Reproduce the items below word for word, beginning at the line that contains "Play the video with the play button" and continuing through the end of the items. Omit the pictures from your copy.

[Rows from a screen grounding dataset]
┌────────

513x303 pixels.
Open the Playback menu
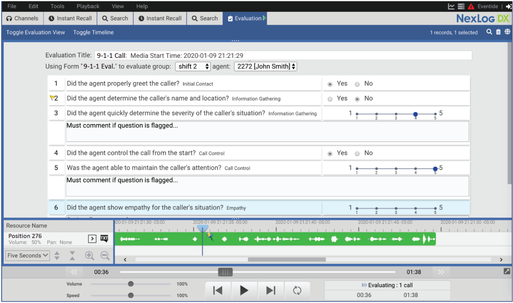[x=88, y=7]
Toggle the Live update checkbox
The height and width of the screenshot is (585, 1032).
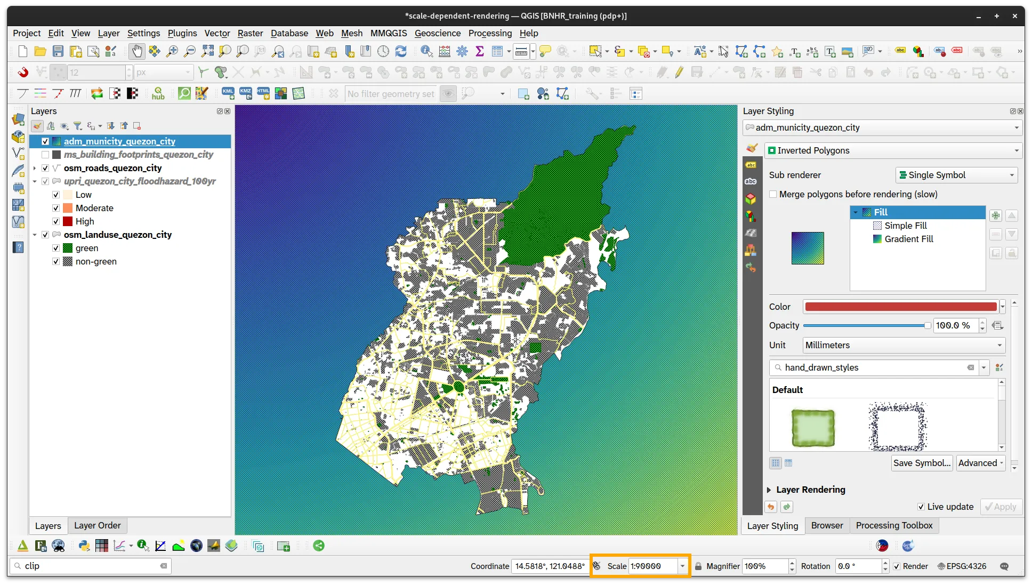click(921, 507)
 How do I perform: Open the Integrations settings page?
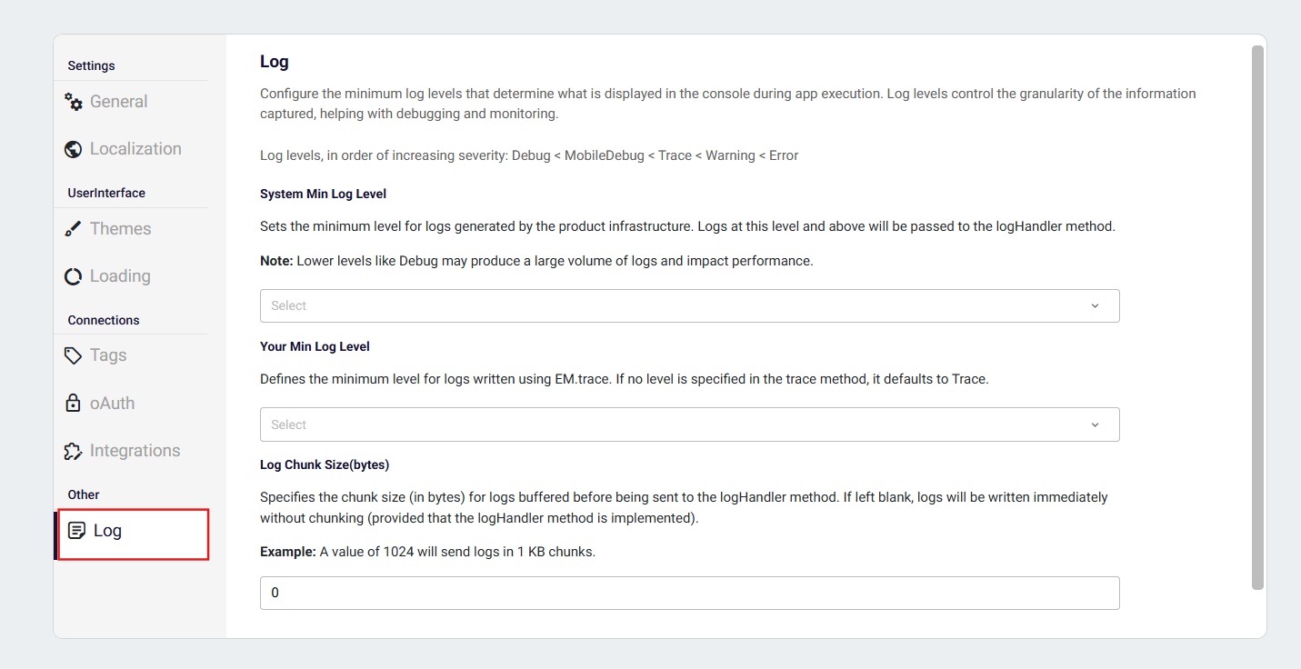[135, 451]
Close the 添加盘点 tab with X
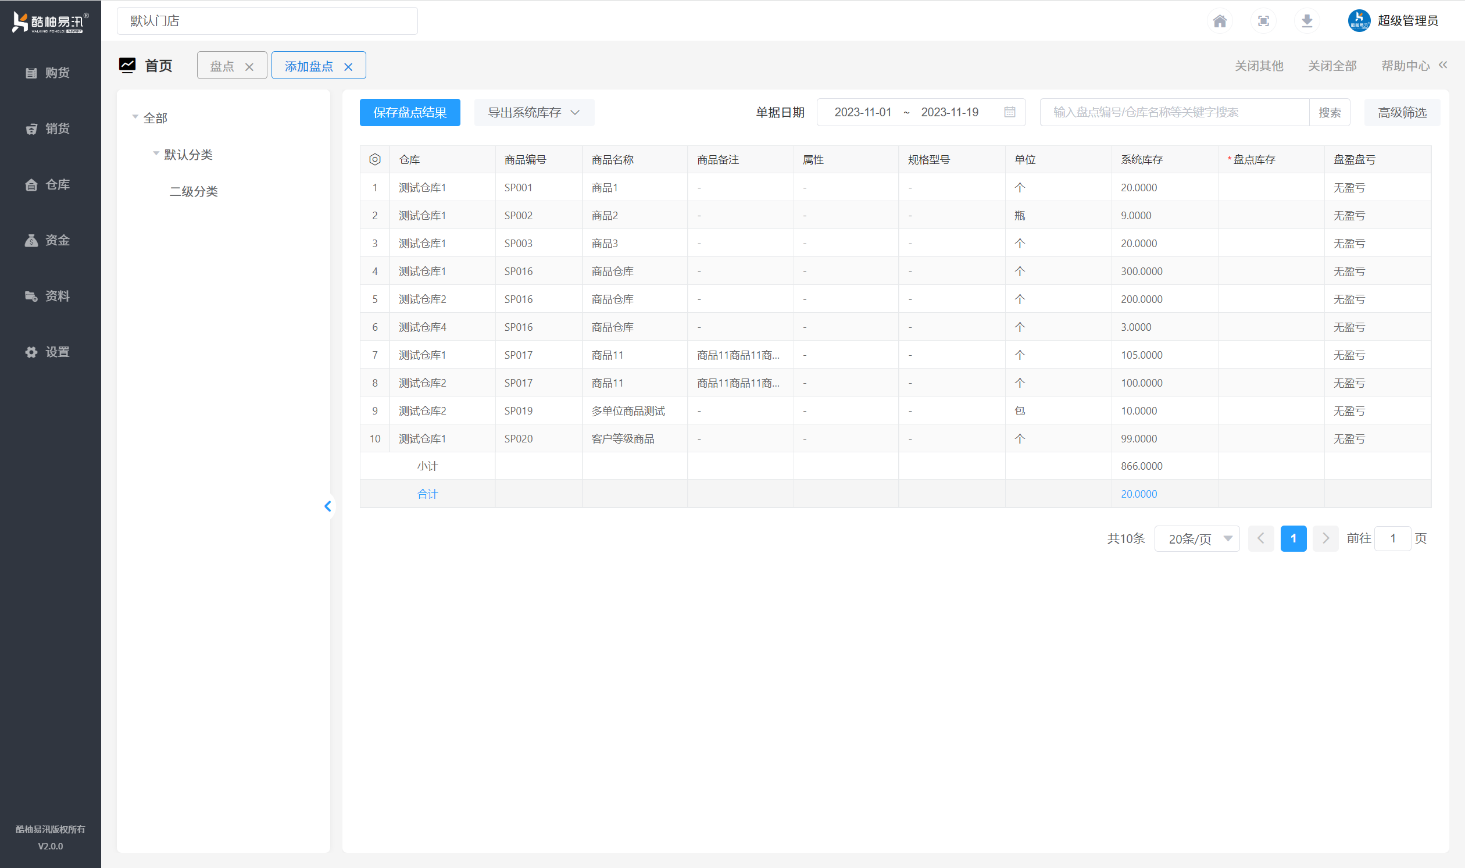 (349, 67)
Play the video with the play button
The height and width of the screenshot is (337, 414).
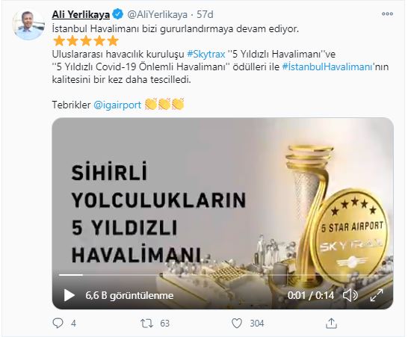point(69,295)
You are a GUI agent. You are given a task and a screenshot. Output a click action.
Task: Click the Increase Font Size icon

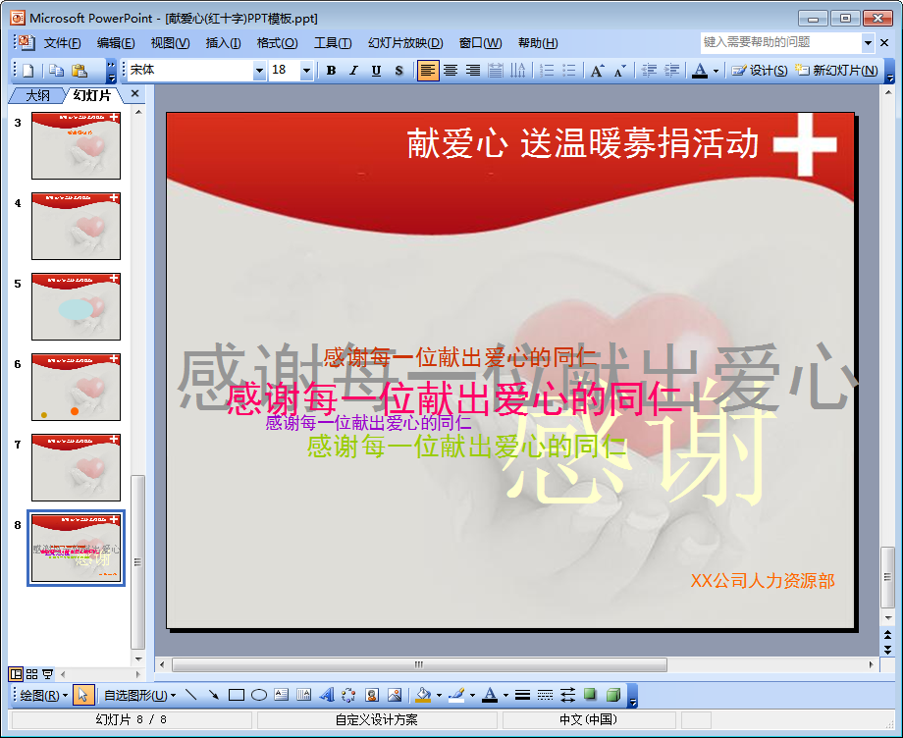597,71
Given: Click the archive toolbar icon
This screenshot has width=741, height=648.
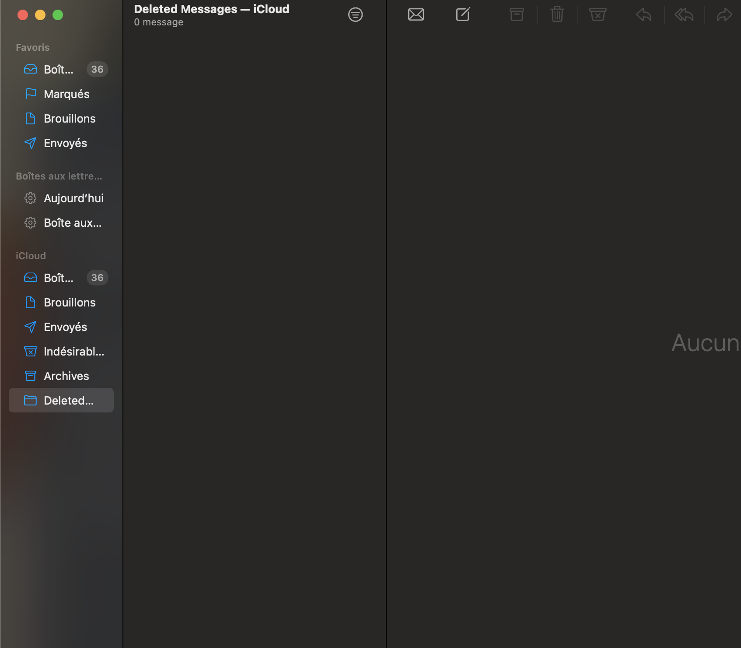Looking at the screenshot, I should (517, 15).
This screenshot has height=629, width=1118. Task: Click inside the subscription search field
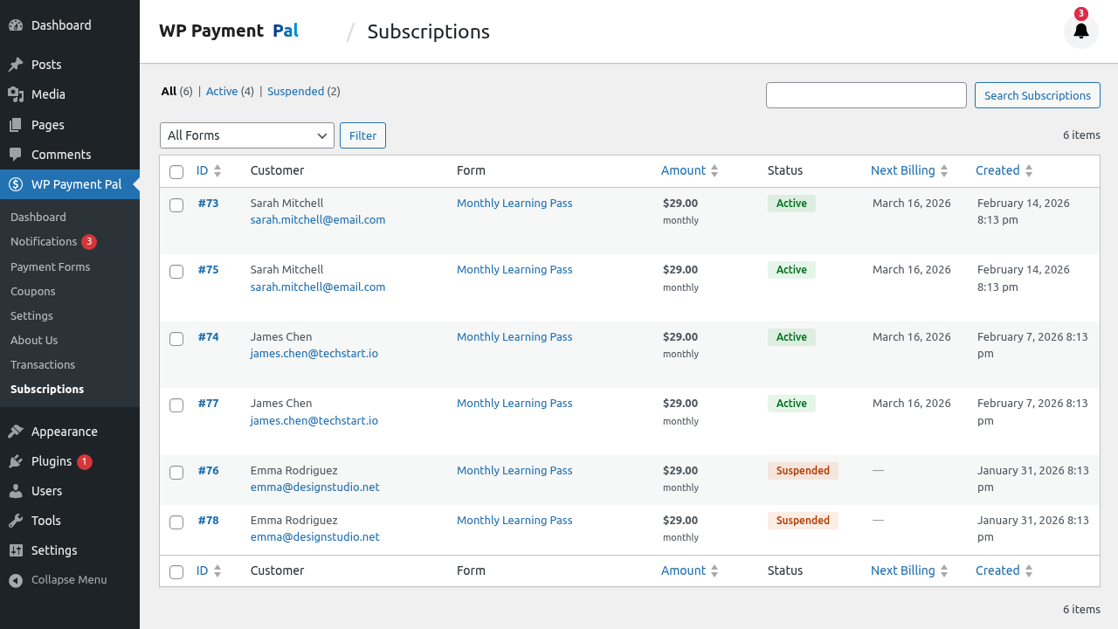866,95
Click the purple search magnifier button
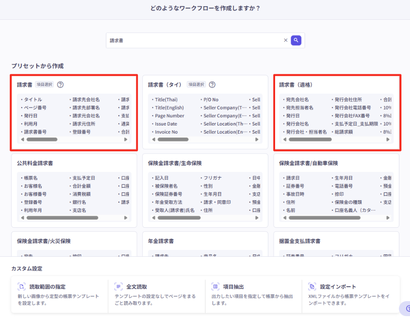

└────────

FULL OUTPUT:
Play the video with the play button
The height and width of the screenshot is (337, 414).
point(69,295)
You are a GUI agent. You are given a task and a screenshot. Output a click action.
Task: Click the Increase Font Size icon

597,71
Given: Click the archive toolbar icon
This screenshot has width=741, height=648.
Looking at the screenshot, I should (517, 15).
This screenshot has height=629, width=1118. Task: Click inside the subscription search field
866,95
Click the purple search magnifier button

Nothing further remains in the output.